Unjust prosecution for assisted suicide

What do you think?

This is the start of an article in yesterday’s Philadelphia Inquirer. And the opening sentence does sum it up well, but there is much more to it. It is Pennsylvania news but the issue is one that could happen almost anywhere and that is certainly worth thinking about.

The Philadelphia nurse charged with assisted suicide for giving morphine to her terminally ill, 93-year-old father has been suspended from her job without pay, run up legal fees of $90,000, and often can’t sleep because she feels so angry and hurt, her husband said in an interview.

In this case, the criminal act appears to be simply handing her terminally ill father his morphine with which he attempted suicide. The morphine had been prescribed for the terminally ill man for pain relief.

The U.S. Supreme Court has ruled that patients have the right to self-administer as much medication as needed for pain, even if it hastens death. But it is apparently still not a right in Pennsylvania.

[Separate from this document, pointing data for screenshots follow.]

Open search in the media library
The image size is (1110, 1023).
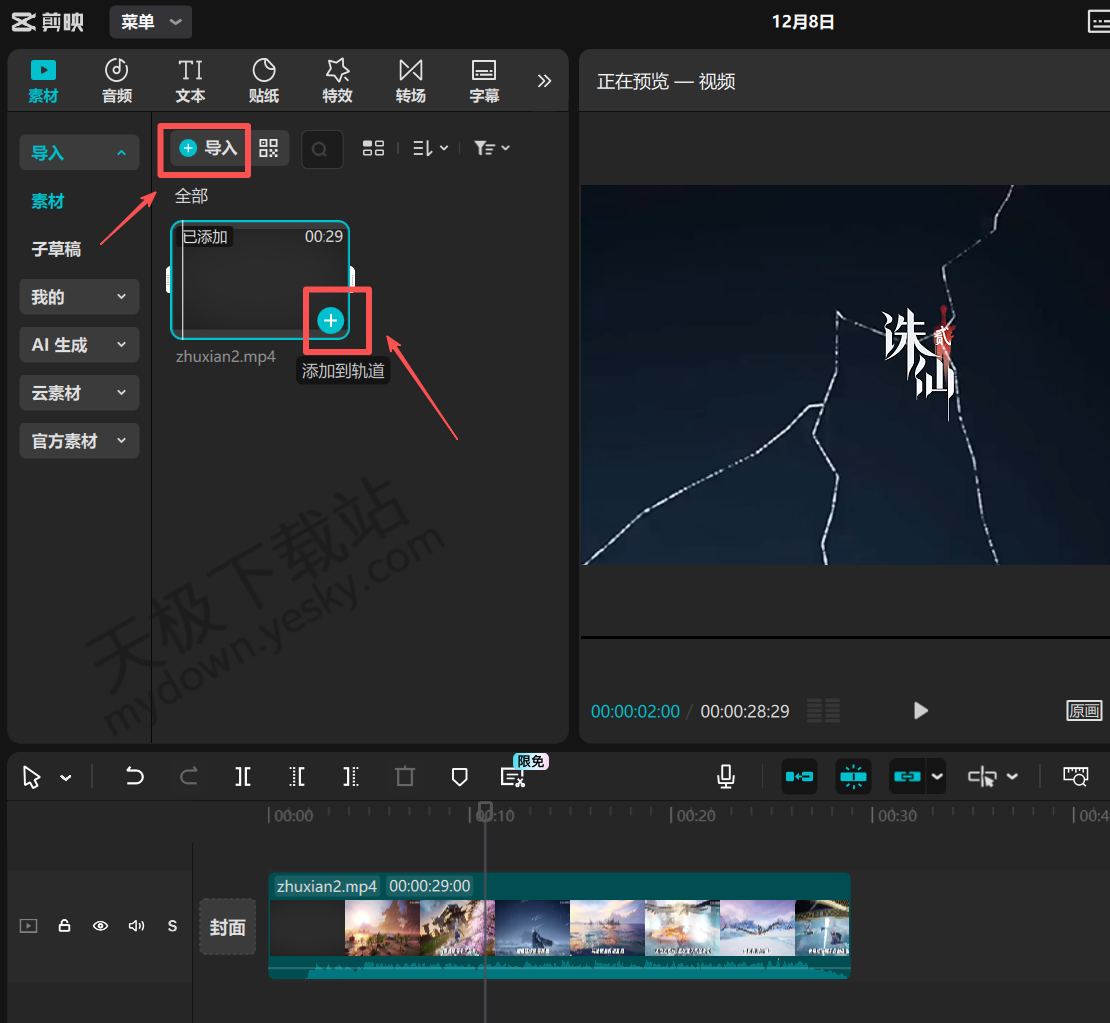pyautogui.click(x=322, y=148)
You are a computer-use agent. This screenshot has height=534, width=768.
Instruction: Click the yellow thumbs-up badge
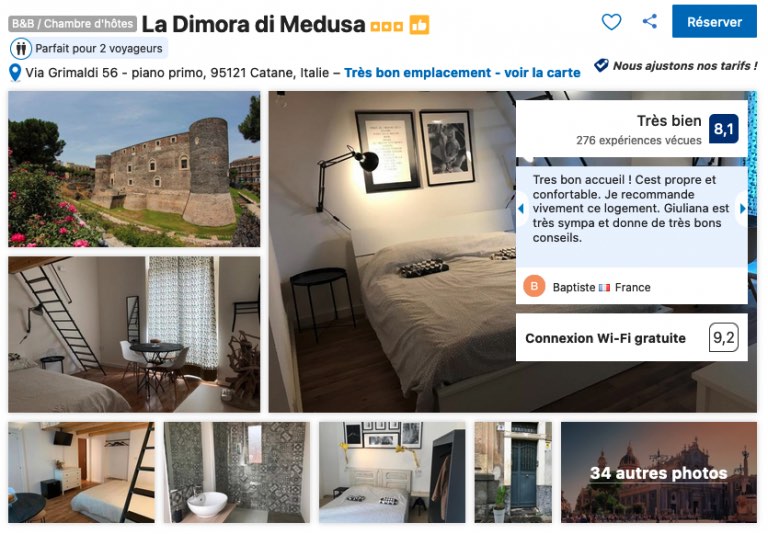point(419,25)
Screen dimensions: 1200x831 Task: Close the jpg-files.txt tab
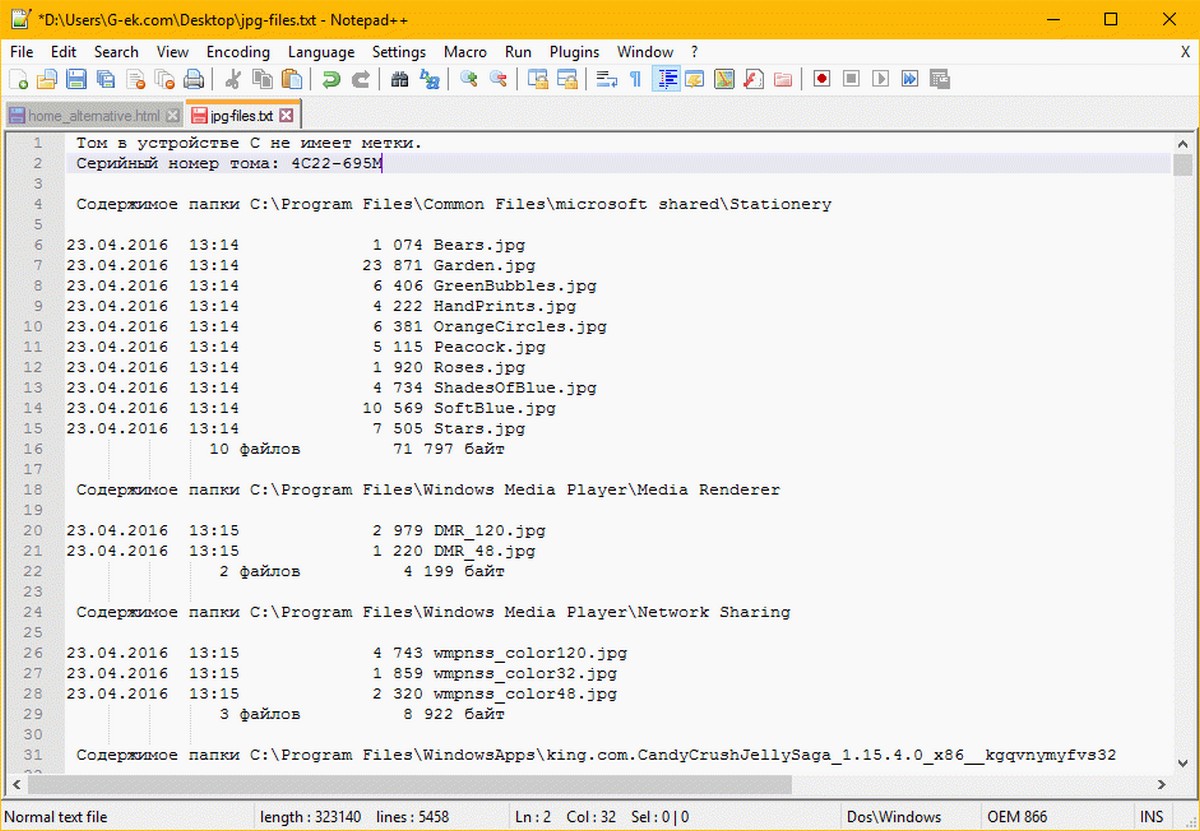[x=288, y=115]
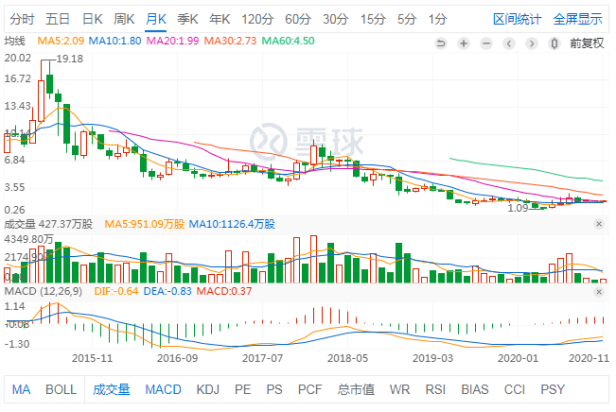Click 全屏显示 to go fullscreen
The width and height of the screenshot is (616, 412).
578,19
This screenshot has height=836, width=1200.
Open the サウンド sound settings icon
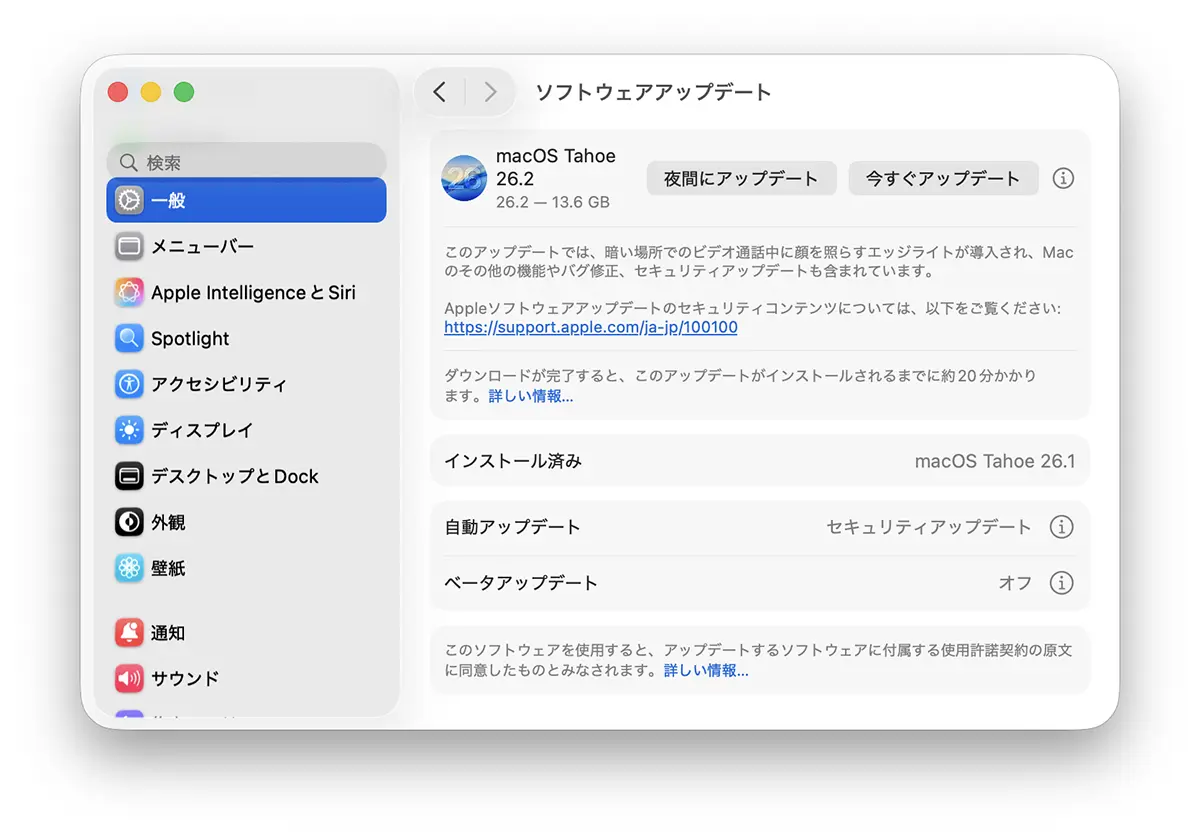click(129, 678)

The suicide may have been successful if the state and not intervened to revive him despite his do-not-resuscitate order and the expressed desire of his health care proxy (his daughter, the Philadelphia nurse later charged with assisted suicide).

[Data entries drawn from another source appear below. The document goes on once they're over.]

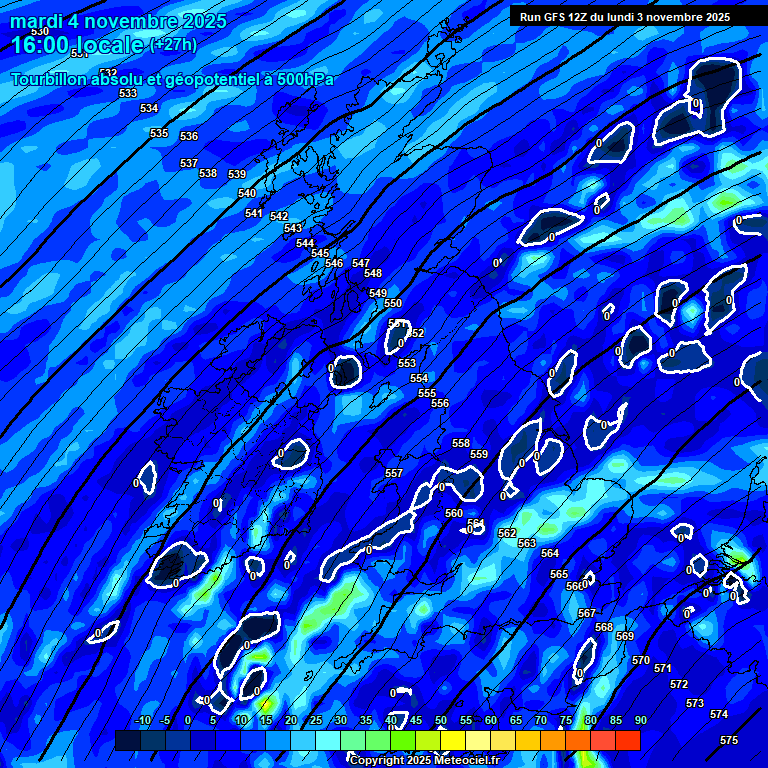Click the 'Run GFS 12Z' header label

pyautogui.click(x=625, y=17)
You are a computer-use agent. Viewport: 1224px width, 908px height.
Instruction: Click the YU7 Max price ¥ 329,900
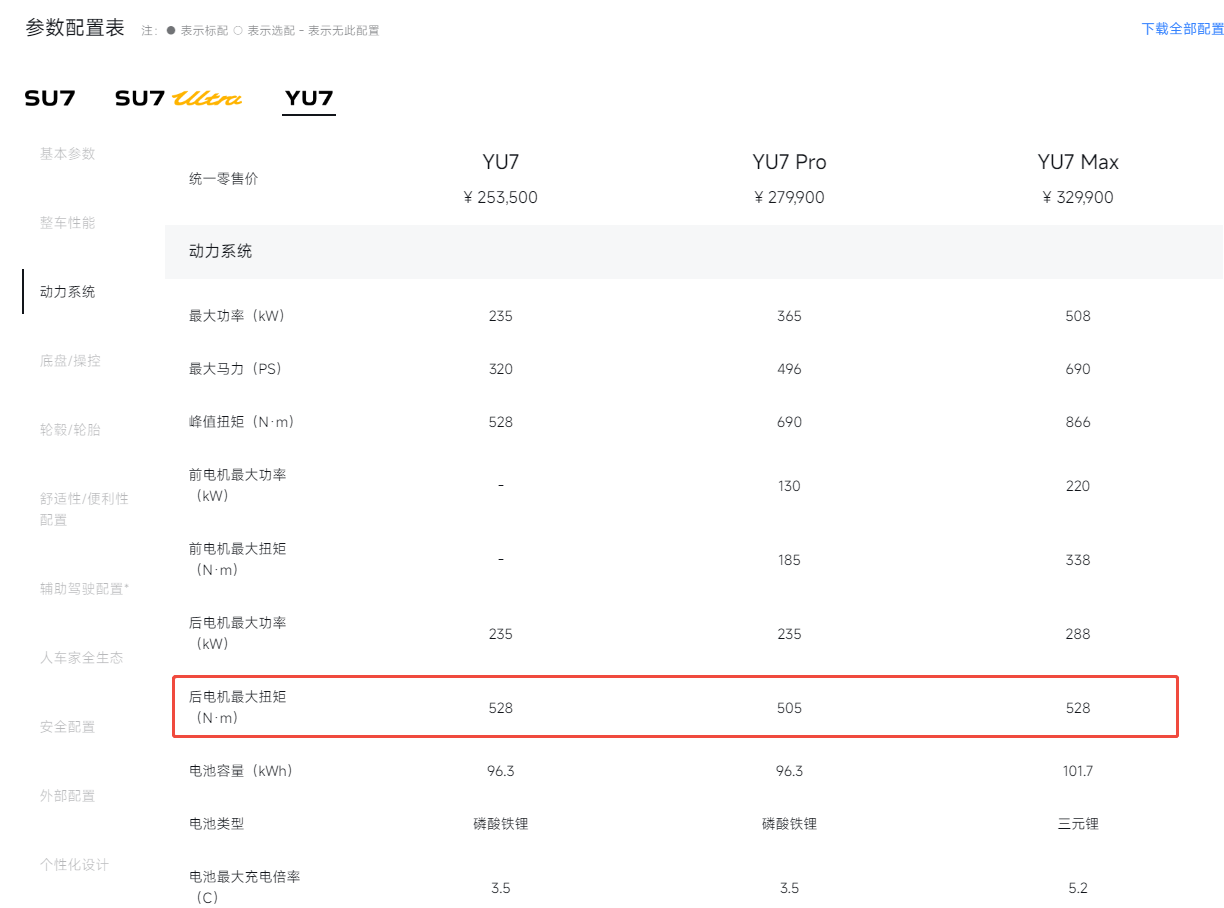point(1078,198)
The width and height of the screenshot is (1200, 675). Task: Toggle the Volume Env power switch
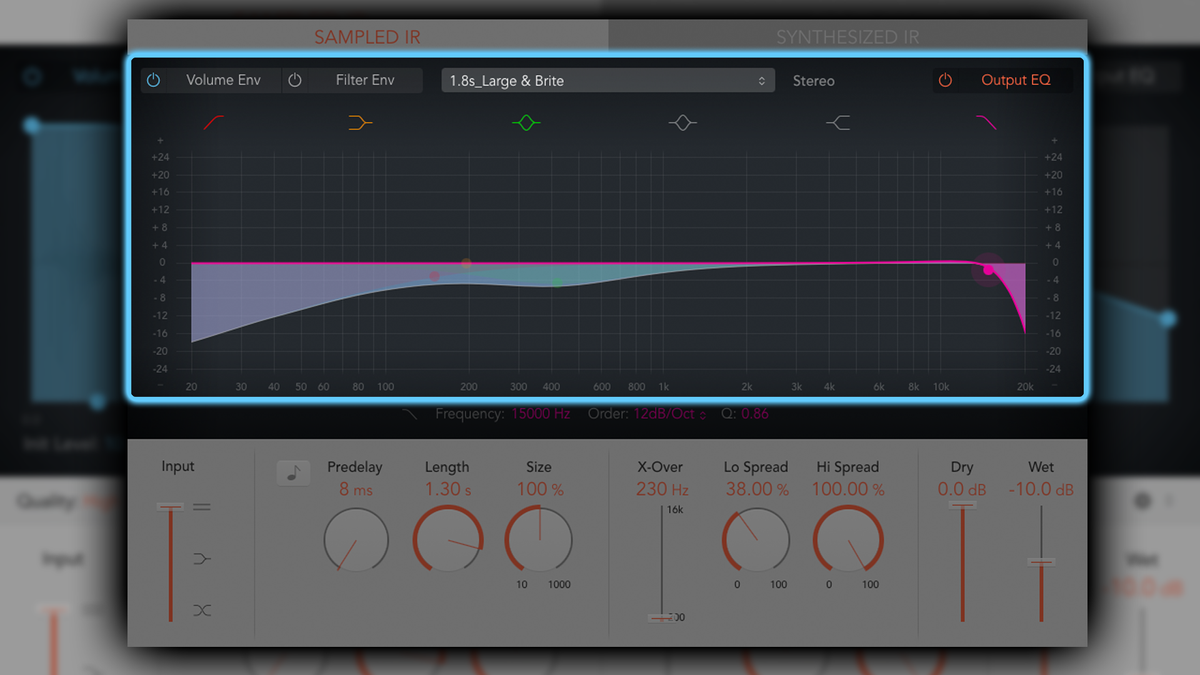153,80
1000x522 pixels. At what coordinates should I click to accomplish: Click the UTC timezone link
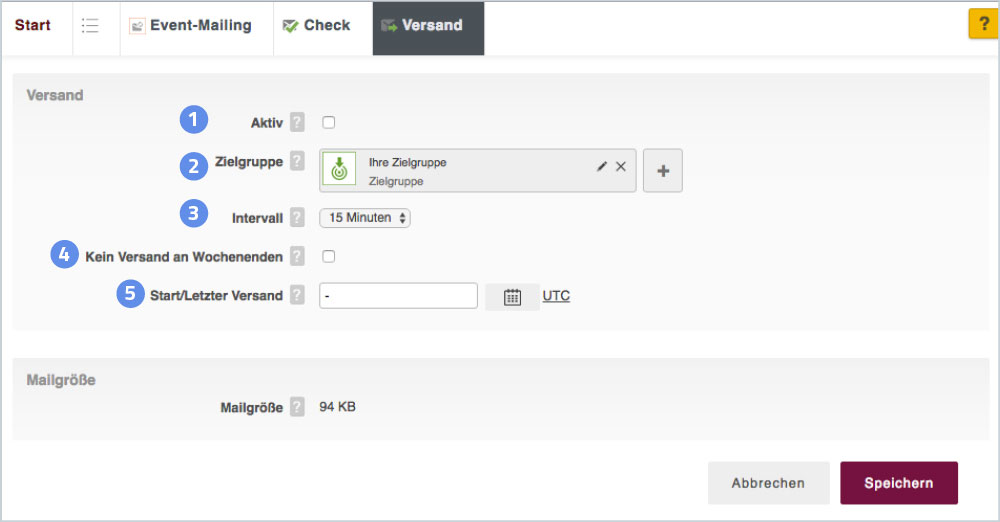(x=556, y=296)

The patient did die after several days but I haven’t seen any evidence as to weather the cause of death was the suicide attempt, the treatment, the pre-existing terminal illness, a combination of these, or something else entirely.

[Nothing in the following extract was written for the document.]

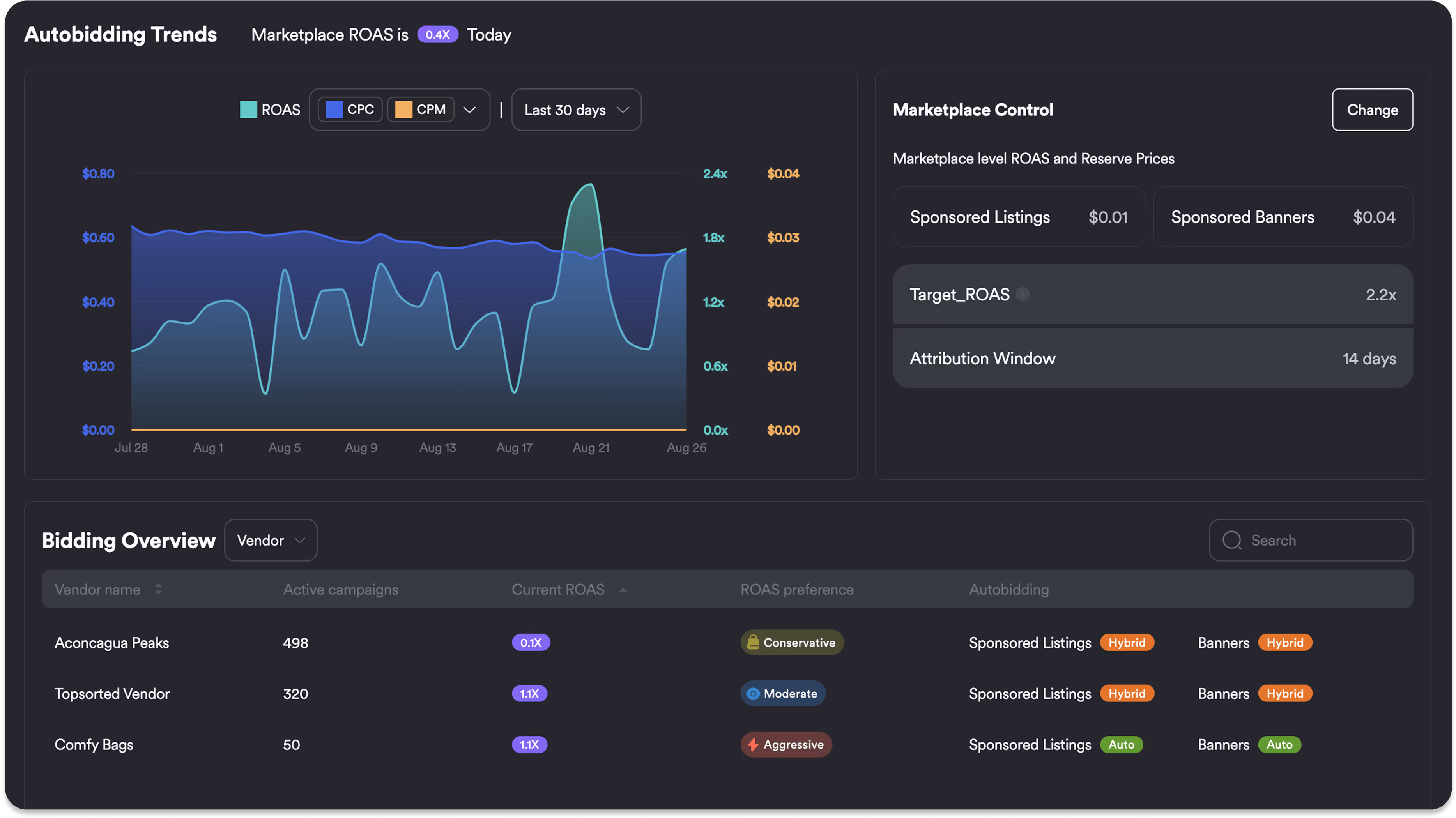Toggle the CPM metric chip
The height and width of the screenshot is (818, 1456).
coord(421,110)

This is from another account:

(Pottsville, Pa. – Sept. 17, 2013) Defense attorneys for Barbara Mancini, who faces up to 10 years in prison if convicted of “assisted suicide” for allegedly handing morphine to her dying father, today filed a motion to dismiss the case based in part on two U.S. Supreme Court decisions. In both cases, Washington v. Glucksberg and Vacco v. Quill, the nation’s highest court recognized that states cannot erect legal barriers to aggressive treatment of end-of-life pain and suffering, even when it advances the time of death (for more details, see pages 5-7 of the motion atwww.compassionandchoices.org/pennsylvania-v-mancini/).

I think the state is clearly in the wrong here and I don’t understand why the Pennsylvania Attorney General Kathleen Kane is prosecuting Barbara Mancini. But what do you think about the rights of the patient and his daughter?